▸ **AIM**: Rewrite every line of the items below as a numbered list, omitting any blank lines.
┌──
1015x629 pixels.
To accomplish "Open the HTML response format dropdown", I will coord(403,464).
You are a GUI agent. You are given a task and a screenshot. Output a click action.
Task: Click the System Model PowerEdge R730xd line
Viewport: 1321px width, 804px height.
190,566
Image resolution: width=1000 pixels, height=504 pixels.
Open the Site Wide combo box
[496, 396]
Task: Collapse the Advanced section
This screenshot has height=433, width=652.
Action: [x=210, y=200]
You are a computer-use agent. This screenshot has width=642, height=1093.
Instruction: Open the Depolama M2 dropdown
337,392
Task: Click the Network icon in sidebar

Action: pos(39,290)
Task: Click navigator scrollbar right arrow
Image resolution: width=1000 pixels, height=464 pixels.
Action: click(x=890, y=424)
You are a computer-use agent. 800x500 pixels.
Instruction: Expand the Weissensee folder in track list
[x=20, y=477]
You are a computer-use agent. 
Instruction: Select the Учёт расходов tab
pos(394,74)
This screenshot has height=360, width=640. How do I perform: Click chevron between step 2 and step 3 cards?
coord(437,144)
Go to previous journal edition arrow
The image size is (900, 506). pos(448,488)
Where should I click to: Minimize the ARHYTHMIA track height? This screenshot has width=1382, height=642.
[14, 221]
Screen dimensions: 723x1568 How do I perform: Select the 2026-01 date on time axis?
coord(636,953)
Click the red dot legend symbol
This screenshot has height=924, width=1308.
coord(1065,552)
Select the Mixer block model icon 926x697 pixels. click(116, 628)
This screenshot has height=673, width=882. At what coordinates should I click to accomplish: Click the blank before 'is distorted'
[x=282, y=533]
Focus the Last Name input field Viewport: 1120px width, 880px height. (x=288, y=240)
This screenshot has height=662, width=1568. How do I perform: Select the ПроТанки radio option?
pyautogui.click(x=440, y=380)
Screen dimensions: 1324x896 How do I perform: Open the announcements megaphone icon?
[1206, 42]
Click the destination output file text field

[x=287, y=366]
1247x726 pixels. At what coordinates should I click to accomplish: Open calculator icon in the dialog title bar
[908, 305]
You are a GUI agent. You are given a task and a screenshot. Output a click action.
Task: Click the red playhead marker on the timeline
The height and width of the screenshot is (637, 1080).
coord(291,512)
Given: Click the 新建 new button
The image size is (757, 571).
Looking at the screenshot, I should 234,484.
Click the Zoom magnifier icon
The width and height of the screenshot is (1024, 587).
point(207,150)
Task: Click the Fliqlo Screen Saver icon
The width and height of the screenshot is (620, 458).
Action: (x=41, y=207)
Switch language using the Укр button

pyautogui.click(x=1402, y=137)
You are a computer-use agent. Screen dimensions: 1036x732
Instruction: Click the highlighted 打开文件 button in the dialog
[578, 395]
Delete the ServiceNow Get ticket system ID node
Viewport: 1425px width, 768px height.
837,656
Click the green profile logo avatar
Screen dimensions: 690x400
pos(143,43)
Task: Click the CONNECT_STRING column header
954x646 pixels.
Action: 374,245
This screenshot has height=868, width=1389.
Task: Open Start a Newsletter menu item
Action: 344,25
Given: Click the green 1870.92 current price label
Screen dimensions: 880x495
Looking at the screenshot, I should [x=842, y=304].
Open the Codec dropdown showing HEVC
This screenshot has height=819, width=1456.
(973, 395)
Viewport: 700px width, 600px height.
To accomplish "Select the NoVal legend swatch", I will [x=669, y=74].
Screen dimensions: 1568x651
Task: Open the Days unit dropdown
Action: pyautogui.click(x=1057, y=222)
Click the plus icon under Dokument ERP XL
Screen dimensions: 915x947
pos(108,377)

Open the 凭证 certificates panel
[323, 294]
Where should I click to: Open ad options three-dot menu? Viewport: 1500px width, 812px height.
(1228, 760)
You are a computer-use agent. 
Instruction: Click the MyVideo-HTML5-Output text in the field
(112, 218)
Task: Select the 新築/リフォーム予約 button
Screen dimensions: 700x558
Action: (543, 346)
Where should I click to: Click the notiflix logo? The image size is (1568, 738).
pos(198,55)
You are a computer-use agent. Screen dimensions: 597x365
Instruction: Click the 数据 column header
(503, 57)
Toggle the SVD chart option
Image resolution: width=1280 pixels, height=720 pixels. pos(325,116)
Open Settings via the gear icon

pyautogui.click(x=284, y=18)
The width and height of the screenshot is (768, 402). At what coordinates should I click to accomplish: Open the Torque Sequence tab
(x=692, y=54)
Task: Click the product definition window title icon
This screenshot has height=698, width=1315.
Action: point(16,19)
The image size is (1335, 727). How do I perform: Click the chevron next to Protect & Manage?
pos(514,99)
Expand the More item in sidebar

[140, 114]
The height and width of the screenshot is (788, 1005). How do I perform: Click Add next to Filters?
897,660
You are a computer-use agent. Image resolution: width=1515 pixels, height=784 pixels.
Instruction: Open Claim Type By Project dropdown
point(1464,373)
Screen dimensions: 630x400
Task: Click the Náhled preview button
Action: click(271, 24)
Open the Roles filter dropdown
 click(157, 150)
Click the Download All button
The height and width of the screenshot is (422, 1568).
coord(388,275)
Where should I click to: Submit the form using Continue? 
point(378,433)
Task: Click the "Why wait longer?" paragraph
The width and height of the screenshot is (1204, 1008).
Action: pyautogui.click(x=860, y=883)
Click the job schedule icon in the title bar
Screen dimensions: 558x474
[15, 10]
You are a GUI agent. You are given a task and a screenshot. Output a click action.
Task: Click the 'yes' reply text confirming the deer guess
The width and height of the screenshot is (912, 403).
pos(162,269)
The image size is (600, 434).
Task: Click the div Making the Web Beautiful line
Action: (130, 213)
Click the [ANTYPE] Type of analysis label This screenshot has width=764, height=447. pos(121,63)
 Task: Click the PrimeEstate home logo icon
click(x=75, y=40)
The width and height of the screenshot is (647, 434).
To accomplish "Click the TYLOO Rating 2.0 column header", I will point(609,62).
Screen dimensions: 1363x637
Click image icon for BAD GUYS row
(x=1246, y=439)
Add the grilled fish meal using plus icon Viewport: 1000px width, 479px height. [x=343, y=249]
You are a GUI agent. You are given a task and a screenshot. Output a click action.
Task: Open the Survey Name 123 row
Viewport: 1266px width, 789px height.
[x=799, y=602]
└──
▸ **ANSWER**:
1. 1015x629 pixels.
2. To accomplish "Open the HTML response format dropdown", I will coord(403,464).
3. You are a GUI agent. You are given a task and a screenshot. Output a click action.
4. Task: Click the System Model PowerEdge R730xd line
5. Viewport: 1321px width, 804px height.
6. 190,566
7. Image resolution: width=1000 pixels, height=504 pixels.
8. Open the Site Wide combo box
9. [496, 396]
10. Task: Collapse the Advanced section
11. This screenshot has height=433, width=652.
12. Action: [x=210, y=200]
13. You are a computer-use agent. This screenshot has width=642, height=1093.
14. Instruction: Open the Depolama M2 dropdown
15. 337,392
16. Task: Click the Network icon in sidebar
17. Action: pos(39,290)
18. Task: Click navigator scrollbar right arrow
19. Image resolution: width=1000 pixels, height=464 pixels.
20. Action: click(x=890, y=424)
21. You are a computer-use agent. 800x500 pixels.
22. Instruction: Expand the Weissensee folder in track list
23. [x=20, y=477]
24. You are a computer-use agent. 
25. Instruction: Select the Учёт расходов tab
26. pos(394,74)
27. This screenshot has height=360, width=640. How do I perform: Click chevron between step 2 and step 3 cards?
28. coord(437,144)
29. Go to previous journal edition arrow
30. The image size is (900, 506). pos(448,488)
31. Where should I click to: Minimize the ARHYTHMIA track height? This screenshot has width=1382, height=642.
32. [14, 221]
33. Screen dimensions: 723x1568 How do I perform: Select the 2026-01 date on time axis?
34. coord(636,953)
35. Click the red dot legend symbol
36. This screenshot has height=924, width=1308.
37. coord(1065,552)
38. Select the Mixer block model icon 926x697 pixels. click(116, 628)
39. This screenshot has height=673, width=882. At what coordinates should I click to accomplish: Click the blank before 'is distorted'
40. [x=282, y=533]
41. Focus the Last Name input field Viewport: 1120px width, 880px height. (x=288, y=240)
42. This screenshot has height=662, width=1568. How do I perform: Select the ПроТанки radio option?
43. pyautogui.click(x=440, y=380)
44. Screen dimensions: 1324x896 How do I perform: Open the announcements megaphone icon?
45. [1206, 42]
46. Click the destination output file text field
47. [x=287, y=366]
48. 1247x726 pixels. At what coordinates should I click to accomplish: Open calculator icon in the dialog title bar
49. [908, 305]
50. You are a GUI agent. You are given a task and a screenshot. Output a click action.
51. Task: Click the red playhead marker on the timeline
52. The height and width of the screenshot is (637, 1080).
53. coord(291,512)
54. Given: Click the 新建 new button
55. The image size is (757, 571).
56. Looking at the screenshot, I should 234,484.
57. Click the Zoom magnifier icon
58. The width and height of the screenshot is (1024, 587).
59. point(207,150)
60. Task: Click the Fliqlo Screen Saver icon
61. The width and height of the screenshot is (620, 458).
62. Action: (x=41, y=207)
63. Switch language using the Укр button
64. pyautogui.click(x=1402, y=137)
65. You are a computer-use agent. Screen dimensions: 1036x732
66. Instruction: Click the highlighted 打开文件 button in the dialog
67. [578, 395]
68. Delete the ServiceNow Get ticket system ID node
69. Viewport: 1425px width, 768px height.
70. 837,656
71. Click the green profile logo avatar
72. Screen dimensions: 690x400
73. pos(143,43)
74. Task: Click the CONNECT_STRING column header
75. 954x646 pixels.
76. Action: 374,245
77. This screenshot has height=868, width=1389.
78. Task: Open Start a Newsletter menu item
79. Action: 344,25
80. Given: Click the green 1870.92 current price label
81. Screen dimensions: 880x495
82. Looking at the screenshot, I should [x=842, y=304].
83. Open the Codec dropdown showing HEVC
84. This screenshot has height=819, width=1456.
85. (973, 395)
86. Viewport: 700px width, 600px height.
87. To accomplish "Select the NoVal legend swatch", I will [x=669, y=74].
88. Screen dimensions: 1568x651
89. Task: Open the Days unit dropdown
90. Action: pyautogui.click(x=1057, y=222)
91. Click the plus icon under Dokument ERP XL
92. Screen dimensions: 915x947
93. pos(108,377)
94. Open the 凭证 certificates panel
95. [323, 294]
96. Where should I click to: Open ad options three-dot menu? Viewport: 1500px width, 812px height.
97. (1228, 760)
98. You are a computer-use agent. 
99. Instruction: Click the MyVideo-HTML5-Output text in the field
100. (112, 218)
101. Task: Select the 新築/リフォーム予約 button
102. Screen dimensions: 700x558
103. Action: (543, 346)
104. Where should I click to: Click the notiflix logo? The image size is (1568, 738).
105. pos(198,55)
106. You are a computer-use agent. Screen dimensions: 597x365
107. Instruction: Click the 数据 column header
108. (503, 57)
109. Toggle the SVD chart option
110. Image resolution: width=1280 pixels, height=720 pixels. pos(325,116)
111. Open Settings via the gear icon
112. pyautogui.click(x=284, y=18)
113. The width and height of the screenshot is (768, 402). At what coordinates should I click to accomplish: Open the Torque Sequence tab
114. (x=692, y=54)
115. Task: Click the product definition window title icon
116. This screenshot has height=698, width=1315.
117. Action: point(16,19)
118. The image size is (1335, 727). How do I perform: Click the chevron next to Protect & Manage?
119. pos(514,99)
120. Expand the More item in sidebar
121. [140, 114]
122. The height and width of the screenshot is (788, 1005). How do I perform: Click Add next to Filters?
123. 897,660
124. You are a computer-use agent. Image resolution: width=1515 pixels, height=784 pixels.
125. Instruction: Open Claim Type By Project dropdown
126. point(1464,373)
127. Screen dimensions: 630x400
128. Task: Click the Náhled preview button
129. Action: click(271, 24)
130. Open the Roles filter dropdown
131.  click(157, 150)
132. Click the Download All button
133. The height and width of the screenshot is (422, 1568).
134. coord(388,275)
135. Where should I click to: Submit the form using Continue? 
136. point(378,433)
137. Task: Click the "Why wait longer?" paragraph
138. The width and height of the screenshot is (1204, 1008).
139. Action: pyautogui.click(x=860, y=883)
140. Click the job schedule icon in the title bar
141. Screen dimensions: 558x474
142. [15, 10]
143. You are a GUI agent. You are given a task and a screenshot. Output a click action.
144. Task: Click the 'yes' reply text confirming the deer guess
145. The width and height of the screenshot is (912, 403).
146. pos(162,269)
147. The image size is (600, 434).
148. Task: Click the div Making the Web Beautiful line
149. Action: (130, 213)
150. Click the [ANTYPE] Type of analysis label This screenshot has width=764, height=447. pos(121,63)
151.  Task: Click the PrimeEstate home logo icon
152. click(x=75, y=40)
153. The width and height of the screenshot is (647, 434).
154. To accomplish "Click the TYLOO Rating 2.0 column header", I will point(609,62).
155. Screen dimensions: 1363x637
156. Click image icon for BAD GUYS row
157. (x=1246, y=439)
158. Add the grilled fish meal using plus icon Viewport: 1000px width, 479px height. [x=343, y=249]
159. You are a GUI agent. You are given a task and a screenshot. Output a click action.
160. Task: Open the Survey Name 123 row
161. Viewport: 1266px width, 789px height.
162. [x=799, y=602]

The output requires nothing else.